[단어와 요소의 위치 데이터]
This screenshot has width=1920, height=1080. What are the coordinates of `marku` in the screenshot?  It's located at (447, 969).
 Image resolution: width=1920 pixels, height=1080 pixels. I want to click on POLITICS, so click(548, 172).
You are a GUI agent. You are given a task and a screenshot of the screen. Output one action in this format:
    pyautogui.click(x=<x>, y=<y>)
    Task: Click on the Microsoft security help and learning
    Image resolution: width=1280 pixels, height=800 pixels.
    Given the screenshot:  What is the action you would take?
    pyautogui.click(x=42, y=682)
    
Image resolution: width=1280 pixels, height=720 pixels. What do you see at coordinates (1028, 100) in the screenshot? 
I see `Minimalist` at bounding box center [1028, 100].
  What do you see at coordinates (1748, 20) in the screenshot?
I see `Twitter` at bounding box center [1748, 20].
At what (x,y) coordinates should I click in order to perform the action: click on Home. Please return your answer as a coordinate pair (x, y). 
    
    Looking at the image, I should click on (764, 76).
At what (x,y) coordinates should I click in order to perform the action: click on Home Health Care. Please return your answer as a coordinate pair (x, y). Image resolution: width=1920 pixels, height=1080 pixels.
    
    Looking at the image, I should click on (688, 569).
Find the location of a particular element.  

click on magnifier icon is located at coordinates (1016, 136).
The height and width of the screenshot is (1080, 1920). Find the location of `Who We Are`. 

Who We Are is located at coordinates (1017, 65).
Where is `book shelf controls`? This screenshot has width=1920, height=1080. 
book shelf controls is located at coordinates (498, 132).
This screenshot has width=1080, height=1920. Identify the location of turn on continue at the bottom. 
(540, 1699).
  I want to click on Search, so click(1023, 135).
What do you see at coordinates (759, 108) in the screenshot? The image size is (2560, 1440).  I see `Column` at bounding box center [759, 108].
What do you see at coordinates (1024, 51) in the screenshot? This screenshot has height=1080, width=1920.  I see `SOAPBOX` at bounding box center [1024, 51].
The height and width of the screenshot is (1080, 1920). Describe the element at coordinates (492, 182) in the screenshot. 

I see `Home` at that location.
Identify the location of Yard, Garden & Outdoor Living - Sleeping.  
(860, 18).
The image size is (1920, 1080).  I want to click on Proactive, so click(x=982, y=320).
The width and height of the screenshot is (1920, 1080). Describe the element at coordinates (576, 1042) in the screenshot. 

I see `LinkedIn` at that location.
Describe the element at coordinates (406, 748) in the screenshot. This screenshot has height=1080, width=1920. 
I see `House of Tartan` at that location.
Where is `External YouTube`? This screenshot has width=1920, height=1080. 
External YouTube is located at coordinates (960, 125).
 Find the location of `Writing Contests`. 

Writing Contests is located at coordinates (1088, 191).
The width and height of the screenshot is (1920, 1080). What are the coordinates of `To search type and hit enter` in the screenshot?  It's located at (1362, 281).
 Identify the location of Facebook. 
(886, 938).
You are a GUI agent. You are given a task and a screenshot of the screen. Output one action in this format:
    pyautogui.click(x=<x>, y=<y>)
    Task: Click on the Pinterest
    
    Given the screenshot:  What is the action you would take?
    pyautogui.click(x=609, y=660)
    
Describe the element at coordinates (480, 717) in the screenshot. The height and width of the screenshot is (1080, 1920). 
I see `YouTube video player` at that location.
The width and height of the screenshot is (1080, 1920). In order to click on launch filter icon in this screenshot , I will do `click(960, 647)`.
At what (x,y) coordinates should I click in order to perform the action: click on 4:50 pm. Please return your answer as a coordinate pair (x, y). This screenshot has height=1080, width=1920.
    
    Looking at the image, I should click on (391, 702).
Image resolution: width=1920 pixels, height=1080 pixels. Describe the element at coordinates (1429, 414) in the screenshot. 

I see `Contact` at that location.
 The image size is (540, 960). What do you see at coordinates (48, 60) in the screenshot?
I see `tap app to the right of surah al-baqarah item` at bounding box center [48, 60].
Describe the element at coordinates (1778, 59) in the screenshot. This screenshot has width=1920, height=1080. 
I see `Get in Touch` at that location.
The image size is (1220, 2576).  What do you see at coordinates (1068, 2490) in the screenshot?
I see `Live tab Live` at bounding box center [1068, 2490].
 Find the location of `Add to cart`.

= 주어진 지시 =
위의 항목을 처음부터 끝까지 한 글자도 바꾸지 말고 모두 다시 적으세요.

= 아래 답변 =
This screenshot has width=1920, height=1080. What are the coordinates of `marku` in the screenshot?  It's located at (447, 969).
 Image resolution: width=1920 pixels, height=1080 pixels. I want to click on POLITICS, so click(548, 172).
You are a GUI agent. You are given a task and a screenshot of the screen. Output one action in this format:
    pyautogui.click(x=<x>, y=<y>)
    Task: Click on the Microsoft security help and learning
    Image resolution: width=1280 pixels, height=800 pixels.
    Given the screenshot:  What is the action you would take?
    pyautogui.click(x=42, y=682)
    
Image resolution: width=1280 pixels, height=720 pixels. What do you see at coordinates (1028, 100) in the screenshot? 
I see `Minimalist` at bounding box center [1028, 100].
  What do you see at coordinates (1748, 20) in the screenshot?
I see `Twitter` at bounding box center [1748, 20].
At what (x,y) coordinates should I click in order to perform the action: click on Home. Please return your answer as a coordinate pair (x, y). 
    
    Looking at the image, I should click on (764, 76).
At what (x,y) coordinates should I click in order to perform the action: click on Home Health Care. Please return your answer as a coordinate pair (x, y). Image resolution: width=1920 pixels, height=1080 pixels.
    
    Looking at the image, I should click on (688, 569).
Find the location of a particular element.  

click on magnifier icon is located at coordinates (1016, 136).
The height and width of the screenshot is (1080, 1920). Find the location of `Who We Are`. 

Who We Are is located at coordinates (1017, 65).
Where is `book shelf controls`? This screenshot has width=1920, height=1080. 
book shelf controls is located at coordinates (498, 132).
This screenshot has width=1080, height=1920. Identify the location of turn on continue at the bottom. 
(540, 1699).
  I want to click on Search, so click(1023, 135).
What do you see at coordinates (759, 108) in the screenshot? The image size is (2560, 1440).  I see `Column` at bounding box center [759, 108].
What do you see at coordinates (1024, 51) in the screenshot? This screenshot has height=1080, width=1920.  I see `SOAPBOX` at bounding box center [1024, 51].
The height and width of the screenshot is (1080, 1920). Describe the element at coordinates (492, 182) in the screenshot. 

I see `Home` at that location.
Identify the location of Yard, Garden & Outdoor Living - Sleeping.  
(860, 18).
The image size is (1920, 1080).  I want to click on Proactive, so click(x=982, y=320).
The width and height of the screenshot is (1920, 1080). Describe the element at coordinates (576, 1042) in the screenshot. 

I see `LinkedIn` at that location.
Describe the element at coordinates (406, 748) in the screenshot. This screenshot has height=1080, width=1920. 
I see `House of Tartan` at that location.
Where is `External YouTube`? This screenshot has width=1920, height=1080. 
External YouTube is located at coordinates (960, 125).
 Find the location of `Writing Contests`. 

Writing Contests is located at coordinates (1088, 191).
The width and height of the screenshot is (1920, 1080). What are the coordinates of `To search type and hit enter` in the screenshot?  It's located at (1362, 281).
 Identify the location of Facebook. 
(886, 938).
You are a GUI agent. You are given a task and a screenshot of the screen. Output one action in this format:
    pyautogui.click(x=<x>, y=<y>)
    Task: Click on the Pinterest
    
    Given the screenshot:  What is the action you would take?
    pyautogui.click(x=609, y=660)
    
Describe the element at coordinates (480, 717) in the screenshot. The height and width of the screenshot is (1080, 1920). 
I see `YouTube video player` at that location.
The width and height of the screenshot is (1080, 1920). In order to click on launch filter icon in this screenshot , I will do `click(960, 647)`.
At what (x,y) coordinates should I click in order to perform the action: click on 4:50 pm. Please return your answer as a coordinate pair (x, y). This screenshot has height=1080, width=1920.
    
    Looking at the image, I should click on (391, 702).
Image resolution: width=1920 pixels, height=1080 pixels. Describe the element at coordinates (1429, 414) in the screenshot. 

I see `Contact` at that location.
 The image size is (540, 960). What do you see at coordinates (48, 60) in the screenshot?
I see `tap app to the right of surah al-baqarah item` at bounding box center [48, 60].
Describe the element at coordinates (1778, 59) in the screenshot. This screenshot has width=1920, height=1080. 
I see `Get in Touch` at that location.
The image size is (1220, 2576).  What do you see at coordinates (1068, 2490) in the screenshot?
I see `Live tab Live` at bounding box center [1068, 2490].
 Find the location of `Add to cart`.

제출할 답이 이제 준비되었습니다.